P-adic Numbers and Neural Network Hierarchies

This research explores a new intersection between number theory and deep learning, investigating how p-adic numbers can improve neural networks’ ability to learn hierarchical structures within data. Conventional neural networks sometimes struggle to represent complex, tree-like relationships efficiently, but p-adic analysis offers a different mathematical framework naturally suited to these structures. The team hypothesized that leveraging p-adic numbers could lead to more effective hierarchical representation learning, crucial for tasks like image analysis, language processing, and understanding complex systems. The core innovation is HiPaN, or Hierarchical p-adic Neural Network, an architecture designed to exploit the unique properties of p-adic numbers and ultrametricity, a stronger notion of distance than standard metrics.

HiPaN organizes layers in a hierarchical structure, mirroring the data’s organization, and utilizes p-adic arithmetic for computations. This approach holds potential for applications in natural language processing, computer vision, bioinformatics, and data mining. Results demonstrate that HiPaN achieves better calibration, meaning its predicted probabilities more closely align with actual outcomes, and operates efficiently with reasonable computational cost. Recognizing the limitations of embedding hierarchies in standard Euclidean space, the team turned to p-adic systems and ultrametric spaces, mathematical frameworks naturally suited to representing tree-like structures. This involved constructing neural networks where neurons are defined by characteristic functions of p-adic balls, creating a system that mirrors the branching nature of hierarchies at a fundamental level. The team addressed the challenge of training these networks in a discrete space by developing Valuation-Adaptive Perturbation Optimization (VAPO), including fast and moment-based variants for efficient and stable training. Unlike conventional deep learning models that force hierarchical data into Euclidean space, v-PuNNs operate within a mathematical space called p-adic numbers, which naturally reflects the nested relationships within hierarchies. This approach avoids distortions and allows for a more accurate and interpretable representation of the data. In practical tests, these networks achieved state-of-the-art results on benchmark datasets, including 99. 96% accuracy in classifying over 52,000 nouns from WordNet and 100% accuracy on a gene ontology dataset with over 27,000 proteins.

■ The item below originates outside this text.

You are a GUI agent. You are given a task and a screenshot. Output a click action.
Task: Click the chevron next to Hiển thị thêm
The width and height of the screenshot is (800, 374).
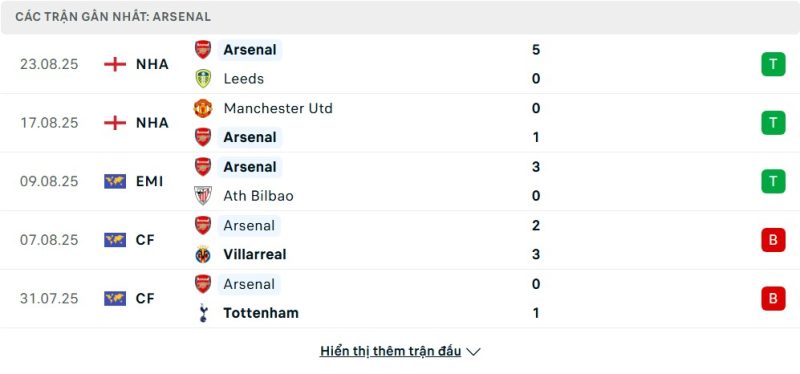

When applied to classifying mammals, the learned relationships closely matched known taxonomic distances, demonstrating a strong correlation with the data. The learned relationships within the network are perfectly ultrametric, suggesting the network not only classifies data correctly but also understands the underlying relationships. Unlike conventional models that embed data in Euclidean space, v-PuNNs utilize p-adic numbers, aligning the model’s geometry with the inherent structure of hierarchical systems like taxonomies and knowledge graphs. A key theoretical result is the Finite Hierarchical Approximation Theorem, which demonstrates that a v-PuNN with a specific number of coefficients can universally represent any K-level tree, offering guarantees of expressiveness. These networks demonstrate state-of-the-art performance on benchmark datasets including WordNet, Gene Ontology, and NCBI Mammalia, achieving high accuracy with significantly fewer parameters than existing hyperbolic or transformer-based models.

Beyond classification, the research also introduces methods to derive structural invariants and generate controllable codes for tabular data, highlighting the versatility of the approach. The authors acknowledge that future work could explore mixed-radix primes for more complex trees and investigate p-adic information geometry to improve optimization. They also suggest integrating p-adic codes into other deep learning models, such as language models and graph neural networks, as a promising avenue for further research.